- The Enterprise
- The Recorder
Early meeting varied Navy Yard routine
By NICOLE CLARK
If it weren’t for an early meeting, Marcus Ellis’ day could have ended much differently.
By 6 a.m., he usually leaves home in Mechanicsville, and by about 7:15, arrives at the Navy Yard’s Building 197. He gets settled at his desk and reads email. A few minutes after 8 a.m., Ellis said, “I’m usually in that cafeteria at that time buying a cup of coffee.” It’s the same cafeteria where suspected shooter Aaron Alexis allegedly fired a barrage of shots Monday, making his way through other parts of the building and killing 12. Among those killed was Frank Kohler, 50, of Tall Timbers.
Ellis’ meeting was scheduled at 8. But, he said, the team of nine couldn’t get into the room where they’d initially planned their talk. So, they went to a separate conference area, one that happened to be farther away from the third-floor hallway.
“It was definitely a blessing,” Ellis said. Not long after that, he said, shots were heard there. Soon, his adrenaline was pumping and, with his team, Ellis said he was taking steps to protect his life.
Around 8:20, “We heard a loud noise. It sounded more like construction banging.” Shortly after that, Ellis said, the team heard the noise again. A woman got up to check.
“The lady yelled, ‘Shots!’” he said. Team members hit the floor, closed the door and used chairs to barricade themselves in. They used tables for additional shield. “I was a little scared, nervous and just thinking, ‘This is real.’”

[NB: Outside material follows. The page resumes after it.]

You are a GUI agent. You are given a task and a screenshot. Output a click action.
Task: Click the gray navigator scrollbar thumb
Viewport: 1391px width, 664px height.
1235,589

Somewhere in the frenzy, Ellis said, he prayed. And somewhere during it all, two buckshot pellets came through the room. One of them, Ellis said, hit him in the forehead. It hurt, even more so as the hours went on. But, he said, after the ammo passed through the office walls, “the velocity of the buckshot was slowed down and it didn’t penetrate ... That’s the part that I really haven’t processed yet,” Ellis said.

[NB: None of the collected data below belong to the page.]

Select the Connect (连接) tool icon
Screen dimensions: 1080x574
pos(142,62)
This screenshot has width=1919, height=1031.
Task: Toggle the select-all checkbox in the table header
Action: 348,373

“There could have been multiple paths that led us to be in the hallway,” he said. “From leaving the meeting or trying to evacuate ourselves. The Lord didn’t allow us to be directly in harm’s way.”
Eventually, a SWAT team was banging on the door. The team evacuated them to a parking garage where he estimated about 300 to 400 people were waiting.

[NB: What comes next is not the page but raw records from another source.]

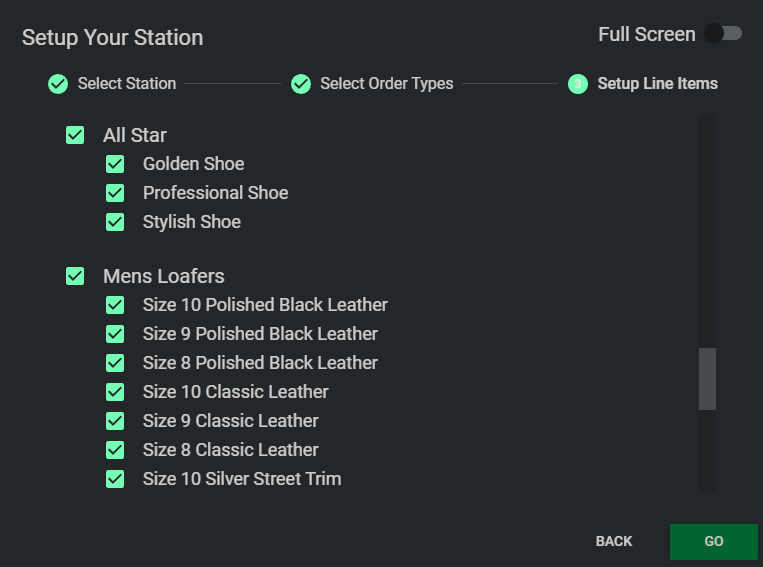Screen dimensions: 763x567
Task: Click the Setup Line Items step icon
Action: (x=578, y=84)
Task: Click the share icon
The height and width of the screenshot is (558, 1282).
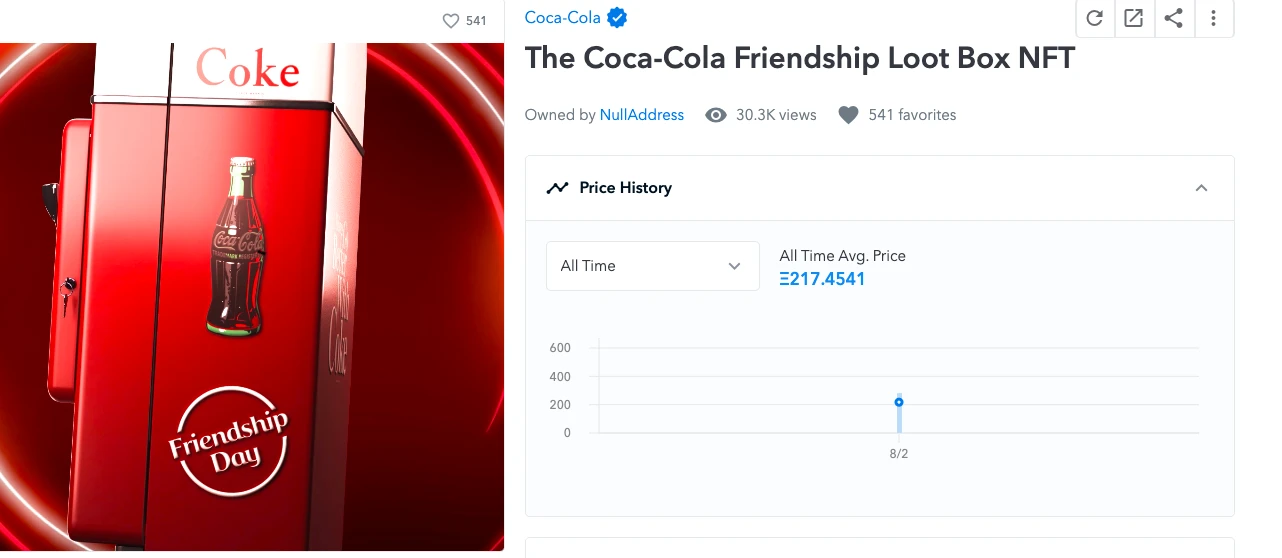Action: [x=1174, y=18]
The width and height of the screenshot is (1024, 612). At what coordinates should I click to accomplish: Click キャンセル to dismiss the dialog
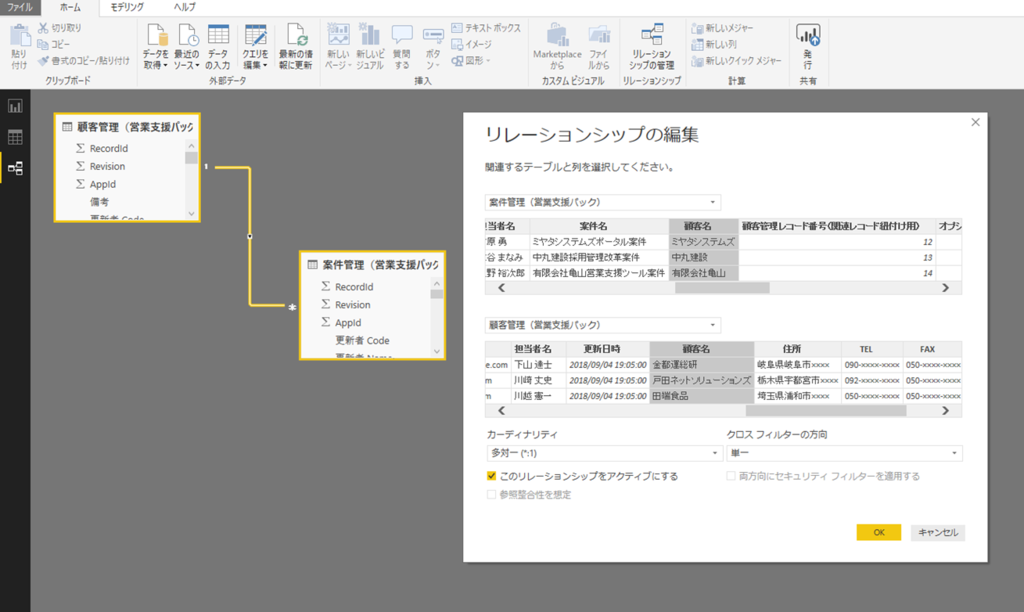click(938, 532)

Some were hysterical because of what they’d seen that day. Ellis said at some point, he’d injured his knee and he was given a medical chair and ice for the swelling. Later, Ellis said, he was transported with others to Nationals Park. He went through interviews with authorities and a day’s worth of waiting. His wife stayed in the Waldorf area, and came to pick him up from the stadium by about 5 p.m., he said.
By about 6, they were back in Mechanicsville. Ellis, an acting product support manager at the Navy Yard, has two boys ages 12 and 8. His daughter is 4. That night, he said, he hugged her longer than usual.
Meanwhile, the Navy at Patuxent River Naval Air Station has heightened security, although no related threat has been anticipated.